Task:
Filter the records for "agent" and keep each line that has it.
*** Opening of Input for this task ***
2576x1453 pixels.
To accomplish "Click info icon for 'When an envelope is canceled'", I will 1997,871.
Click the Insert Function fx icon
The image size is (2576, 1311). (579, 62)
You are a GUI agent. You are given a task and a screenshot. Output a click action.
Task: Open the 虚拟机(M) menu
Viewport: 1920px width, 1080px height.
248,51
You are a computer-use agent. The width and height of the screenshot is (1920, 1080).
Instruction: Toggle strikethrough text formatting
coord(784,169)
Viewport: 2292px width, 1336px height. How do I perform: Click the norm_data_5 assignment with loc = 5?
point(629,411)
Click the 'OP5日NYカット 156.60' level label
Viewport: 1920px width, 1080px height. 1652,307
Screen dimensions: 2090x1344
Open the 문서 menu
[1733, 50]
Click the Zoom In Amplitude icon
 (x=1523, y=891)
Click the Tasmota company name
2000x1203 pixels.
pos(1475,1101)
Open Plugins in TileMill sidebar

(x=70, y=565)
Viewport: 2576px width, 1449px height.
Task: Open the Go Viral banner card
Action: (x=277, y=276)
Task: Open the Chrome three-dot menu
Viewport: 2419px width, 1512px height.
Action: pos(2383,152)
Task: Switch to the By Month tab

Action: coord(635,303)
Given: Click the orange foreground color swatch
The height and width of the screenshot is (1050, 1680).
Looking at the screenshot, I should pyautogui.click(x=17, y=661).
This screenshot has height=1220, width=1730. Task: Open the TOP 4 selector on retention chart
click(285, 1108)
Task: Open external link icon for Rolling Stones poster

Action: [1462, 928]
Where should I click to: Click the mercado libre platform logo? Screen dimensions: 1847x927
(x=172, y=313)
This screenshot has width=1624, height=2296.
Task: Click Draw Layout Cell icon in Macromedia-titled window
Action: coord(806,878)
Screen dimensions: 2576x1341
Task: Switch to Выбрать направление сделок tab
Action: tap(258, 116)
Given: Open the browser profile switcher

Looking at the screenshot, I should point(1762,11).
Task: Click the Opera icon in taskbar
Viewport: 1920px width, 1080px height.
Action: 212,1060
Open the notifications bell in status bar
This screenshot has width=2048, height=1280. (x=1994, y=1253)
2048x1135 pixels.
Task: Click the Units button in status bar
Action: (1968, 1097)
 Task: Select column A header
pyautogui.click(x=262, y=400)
*** Close of Input for this task ***
Output of the task:
You are a GUI agent. You are given a task and a screenshot. Output a click action.
You are a computer-use agent. The width and height of the screenshot is (1920, 1080).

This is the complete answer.